▶ APPLY WHAT YOU READ
A - Set down, word for word, everything in the San Diego County crop report article from "September 11, 2010 (San" down to "less-costly outdoor nurseries.".
B - Resume the article on San Diego County's annual crop report, picking up after its final sentence.

▶ PAGE TEXT
September 11, 2010 (San Diego) -- There’s a new king --- crop-wise --- in San Diego County, “Ornamental Trees and Shrubs,” according to the annual crop report put out by the San Diego County Department of Agriculture, Weights and Measures.


Since 1984, when Ronald Reagan was president and the average cost of a new house was less than $100,000, “Indoor Flowering Plants and Foliage” has been San Diego County’s number-one valued crop. But it was edged out in 2009 by Ornamental Trees and Shrubs, which, county officials said, could indicate a shift by local growers away from operating expensive greenhouses to less-costly outdoor nurseries.


The new crop report also showed that San Diego County’s agriculture industry remained steady in 2009 despite the ongoing recession, continued water-supply concerns and a record number of pest-related quarantines. Overall, the industry’s value topped $1.548 billion in 2009, a decrease of roughly ¼ of 1 percent, .26 percent, from 2008. By contrast, California’s agriculture industry suffered a 9 percent decrease in value in 2009.

▶ RAW DATA
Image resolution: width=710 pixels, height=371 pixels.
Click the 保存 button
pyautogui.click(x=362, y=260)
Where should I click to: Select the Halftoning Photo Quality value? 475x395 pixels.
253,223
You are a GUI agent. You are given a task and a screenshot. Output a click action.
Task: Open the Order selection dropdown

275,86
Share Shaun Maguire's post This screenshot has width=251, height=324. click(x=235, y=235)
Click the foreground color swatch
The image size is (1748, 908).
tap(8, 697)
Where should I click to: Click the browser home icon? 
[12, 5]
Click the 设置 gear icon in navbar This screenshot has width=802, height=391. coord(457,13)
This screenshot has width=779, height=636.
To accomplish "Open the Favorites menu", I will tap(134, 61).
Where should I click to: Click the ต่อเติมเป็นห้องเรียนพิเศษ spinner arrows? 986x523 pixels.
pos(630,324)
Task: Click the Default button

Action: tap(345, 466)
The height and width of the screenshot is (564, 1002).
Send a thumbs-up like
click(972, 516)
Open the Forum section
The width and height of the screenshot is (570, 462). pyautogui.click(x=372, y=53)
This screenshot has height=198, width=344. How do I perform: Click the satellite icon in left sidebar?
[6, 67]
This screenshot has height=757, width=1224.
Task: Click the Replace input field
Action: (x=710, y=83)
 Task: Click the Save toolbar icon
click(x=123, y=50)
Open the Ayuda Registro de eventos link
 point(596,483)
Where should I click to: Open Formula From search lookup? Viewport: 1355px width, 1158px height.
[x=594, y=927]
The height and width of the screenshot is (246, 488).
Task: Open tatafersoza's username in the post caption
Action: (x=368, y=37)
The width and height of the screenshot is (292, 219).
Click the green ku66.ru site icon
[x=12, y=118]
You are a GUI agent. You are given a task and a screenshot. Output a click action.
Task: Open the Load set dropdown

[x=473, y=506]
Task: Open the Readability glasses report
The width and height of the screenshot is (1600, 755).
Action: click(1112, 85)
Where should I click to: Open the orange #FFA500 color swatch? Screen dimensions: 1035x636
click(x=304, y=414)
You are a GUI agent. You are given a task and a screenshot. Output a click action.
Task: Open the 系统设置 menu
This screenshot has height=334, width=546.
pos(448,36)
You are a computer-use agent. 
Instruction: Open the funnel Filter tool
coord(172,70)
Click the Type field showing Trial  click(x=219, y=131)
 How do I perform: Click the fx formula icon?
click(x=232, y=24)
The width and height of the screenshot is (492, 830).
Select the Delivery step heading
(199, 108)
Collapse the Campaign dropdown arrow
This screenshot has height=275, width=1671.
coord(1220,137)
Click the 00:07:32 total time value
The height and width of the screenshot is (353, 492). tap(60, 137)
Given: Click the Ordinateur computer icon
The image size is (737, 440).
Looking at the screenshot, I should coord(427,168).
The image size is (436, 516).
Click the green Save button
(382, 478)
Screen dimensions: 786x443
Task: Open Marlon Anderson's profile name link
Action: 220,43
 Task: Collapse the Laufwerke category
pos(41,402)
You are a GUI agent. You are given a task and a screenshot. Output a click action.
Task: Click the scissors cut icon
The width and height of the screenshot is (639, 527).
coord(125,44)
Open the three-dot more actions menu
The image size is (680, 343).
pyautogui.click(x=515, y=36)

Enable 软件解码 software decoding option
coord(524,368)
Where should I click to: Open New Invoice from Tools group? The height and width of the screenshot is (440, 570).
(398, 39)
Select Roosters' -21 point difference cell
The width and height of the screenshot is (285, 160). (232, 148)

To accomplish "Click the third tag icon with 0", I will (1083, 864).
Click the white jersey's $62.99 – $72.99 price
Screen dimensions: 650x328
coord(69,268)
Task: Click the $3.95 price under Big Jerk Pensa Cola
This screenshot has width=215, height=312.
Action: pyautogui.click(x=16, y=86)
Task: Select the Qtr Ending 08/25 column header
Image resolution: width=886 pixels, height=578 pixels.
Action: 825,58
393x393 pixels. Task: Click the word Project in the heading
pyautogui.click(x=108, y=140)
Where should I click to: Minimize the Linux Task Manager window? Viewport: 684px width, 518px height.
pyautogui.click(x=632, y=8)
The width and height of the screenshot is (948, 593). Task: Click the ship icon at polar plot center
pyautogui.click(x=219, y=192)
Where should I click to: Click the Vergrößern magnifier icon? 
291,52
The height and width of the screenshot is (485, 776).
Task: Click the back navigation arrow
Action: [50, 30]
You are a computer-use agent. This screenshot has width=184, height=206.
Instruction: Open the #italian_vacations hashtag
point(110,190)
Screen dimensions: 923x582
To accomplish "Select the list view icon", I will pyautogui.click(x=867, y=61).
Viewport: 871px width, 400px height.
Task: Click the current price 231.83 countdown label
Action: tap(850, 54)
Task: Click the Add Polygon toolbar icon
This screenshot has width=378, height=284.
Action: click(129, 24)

▶ PER-TASK ANSWERS
A -
September 11, 2010 (San Diego) -- There’s a new king --- crop-wise --- in San Diego County, “Ornamental Trees and Shrubs,” according to the annual crop report put out by the San Diego County Department of Agriculture, Weights and Measures.


Since 1984, when Ronald Reagan was president and the average cost of a new house was less than $100,000, “Indoor Flowering Plants and Foliage” has been San Diego County’s number-one valued crop. But it was edged out in 2009 by Ornamental Trees and Shrubs, which, county officials said, could indicate a shift by local growers away from operating expensive greenhouses to less-costly outdoor nurseries.

B -
“Growing in San Diego County has always been about adjusting, said County Agriculture Commissioner Bob Atkins, “to drought, freeze, fires, economy, pests and diseases. It’s good to see that growing in San Diego is still economically viable.”


Meanwhile, Agriculture, Weights and Measures department officials said the County’s new “detector dog” team could help reduce the number of pest-related quarantines local growers have endured in recent years.


The County introduced “Friday,” a black Labrador trained to sniff out agricultural pests in packages, as its newest agricultural inspector in May 2009. The County added a second dog, “Drake,” this year. The detector dog teams intercepted 575 unmarked parcels in 2009.